LVS, load balancing, and stickness was ==> Re: [Serusers] moreusrloc synchronization
Greger V. Teigre
greger at teigre.com
Fri Apr 29 11:37:31 CEST 2005
Hi Klaus,
Thanks for your extensive reply :-)
See inline.
>> 2. As a consequence of #1, you get a single point of failure for a
>> given client, i.e. the registration server goes down and the client
>> is not reachable until it has re-registered.
>
> Yes, that's also true. If you want to overcome the service downtime
> (until a ReREGISTER), there is no other way than having another SIP
> proxy which takes over the IP address of the broken proxy. Of course
> the standby proxy and the main proxy has to synchronize its location
> table.
Yes, and then the HW costs are starting to get high. Also, not much sense in
having one idle standby server for each registration server...
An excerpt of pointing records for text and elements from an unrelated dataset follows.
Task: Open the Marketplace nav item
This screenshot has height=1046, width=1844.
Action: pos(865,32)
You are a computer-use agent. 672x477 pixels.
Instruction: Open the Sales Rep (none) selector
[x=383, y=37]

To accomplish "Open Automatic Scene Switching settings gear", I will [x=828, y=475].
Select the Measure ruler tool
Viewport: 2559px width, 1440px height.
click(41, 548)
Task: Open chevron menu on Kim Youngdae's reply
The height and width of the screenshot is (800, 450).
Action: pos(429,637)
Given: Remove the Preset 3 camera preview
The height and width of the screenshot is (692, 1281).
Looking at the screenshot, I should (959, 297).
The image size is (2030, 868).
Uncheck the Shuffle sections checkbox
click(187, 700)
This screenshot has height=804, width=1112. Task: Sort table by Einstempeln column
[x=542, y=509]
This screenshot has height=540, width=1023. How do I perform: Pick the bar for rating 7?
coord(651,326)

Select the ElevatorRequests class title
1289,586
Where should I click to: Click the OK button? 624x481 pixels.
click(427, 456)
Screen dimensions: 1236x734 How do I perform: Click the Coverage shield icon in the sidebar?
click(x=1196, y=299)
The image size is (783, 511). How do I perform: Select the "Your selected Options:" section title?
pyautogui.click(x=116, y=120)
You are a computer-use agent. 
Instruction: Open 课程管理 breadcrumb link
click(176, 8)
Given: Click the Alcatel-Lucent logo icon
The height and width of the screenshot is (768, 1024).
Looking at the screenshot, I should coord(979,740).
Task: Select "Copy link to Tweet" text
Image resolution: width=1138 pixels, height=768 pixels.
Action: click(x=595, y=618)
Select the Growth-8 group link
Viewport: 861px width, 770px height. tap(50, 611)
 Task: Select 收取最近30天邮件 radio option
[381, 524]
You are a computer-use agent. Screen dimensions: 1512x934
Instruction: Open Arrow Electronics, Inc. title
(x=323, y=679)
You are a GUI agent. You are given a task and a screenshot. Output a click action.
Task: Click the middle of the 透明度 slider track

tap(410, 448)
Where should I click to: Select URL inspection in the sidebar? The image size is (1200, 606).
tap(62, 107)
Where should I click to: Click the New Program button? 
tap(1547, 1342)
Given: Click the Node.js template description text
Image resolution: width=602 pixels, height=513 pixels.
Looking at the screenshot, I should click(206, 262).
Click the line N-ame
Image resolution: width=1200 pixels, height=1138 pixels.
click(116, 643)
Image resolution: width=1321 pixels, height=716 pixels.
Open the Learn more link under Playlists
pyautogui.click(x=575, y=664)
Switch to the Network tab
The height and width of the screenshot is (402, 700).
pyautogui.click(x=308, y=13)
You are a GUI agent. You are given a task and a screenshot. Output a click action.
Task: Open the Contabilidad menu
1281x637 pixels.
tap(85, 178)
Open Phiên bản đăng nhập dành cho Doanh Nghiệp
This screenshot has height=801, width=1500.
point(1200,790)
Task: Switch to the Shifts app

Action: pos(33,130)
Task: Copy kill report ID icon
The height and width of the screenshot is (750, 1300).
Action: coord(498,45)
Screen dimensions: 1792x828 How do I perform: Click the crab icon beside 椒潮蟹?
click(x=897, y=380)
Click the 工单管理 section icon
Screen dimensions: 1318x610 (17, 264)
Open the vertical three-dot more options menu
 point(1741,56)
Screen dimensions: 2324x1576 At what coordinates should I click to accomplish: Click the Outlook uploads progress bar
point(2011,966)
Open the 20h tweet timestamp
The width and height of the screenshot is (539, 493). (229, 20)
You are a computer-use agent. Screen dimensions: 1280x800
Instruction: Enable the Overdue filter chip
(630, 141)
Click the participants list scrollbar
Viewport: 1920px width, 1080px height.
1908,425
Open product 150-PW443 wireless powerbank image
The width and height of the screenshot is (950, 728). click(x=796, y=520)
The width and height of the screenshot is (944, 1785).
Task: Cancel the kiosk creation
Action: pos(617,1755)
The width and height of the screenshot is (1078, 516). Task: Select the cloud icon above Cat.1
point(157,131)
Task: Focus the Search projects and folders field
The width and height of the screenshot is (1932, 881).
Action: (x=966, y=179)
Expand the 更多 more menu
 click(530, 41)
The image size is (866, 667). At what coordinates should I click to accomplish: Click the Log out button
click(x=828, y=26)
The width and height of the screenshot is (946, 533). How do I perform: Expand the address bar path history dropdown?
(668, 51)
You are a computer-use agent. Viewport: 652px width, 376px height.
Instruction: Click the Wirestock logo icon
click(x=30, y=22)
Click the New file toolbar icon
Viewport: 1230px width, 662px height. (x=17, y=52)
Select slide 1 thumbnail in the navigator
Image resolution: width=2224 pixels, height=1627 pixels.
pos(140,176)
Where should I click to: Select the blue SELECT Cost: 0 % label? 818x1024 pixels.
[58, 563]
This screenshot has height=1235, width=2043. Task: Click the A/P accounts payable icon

>> Have you found a way around this? I remember one of your previous
>> posts with a ser.cfg example for an outbound proxy where you alter
>> the Contact and also patched ser to make it work. Is there a
>> "clean" (i.e. non-patching) way to do the scenario you describe (I
>> guess using Path header)?
>
> No. My solution is a dirty hack. It was not meant for a production
> outboundproxy. It rather was a prototype to see if it would be
> possible. Most rewriting of the contacts is done with subst() and
> thus it is rather buggy.
>
> The nicer solution would be the Path: header. Then you can
> outboundproxies which does not even need a database. The location and
> the path will be stored in the main proxies.
>
> Adding the Path: header in the outboundproxies is very easy. The more
> advanced part is in the main proxies. First, they would have to store
> not only the location, but also the path. I think this would be
> solveable as ser already stores several parameters (natted contact,
> public contact). Second, for incoming calls, ser has to load a route
> set (generated out of the received Path headers) before forwarding
> the request to the user.
>
> I remember an email form Jan where he said, that louding route sets
> will require ser modifications to handle this route sets for all
> branches (forked call). I do not knwo if this is true anymore.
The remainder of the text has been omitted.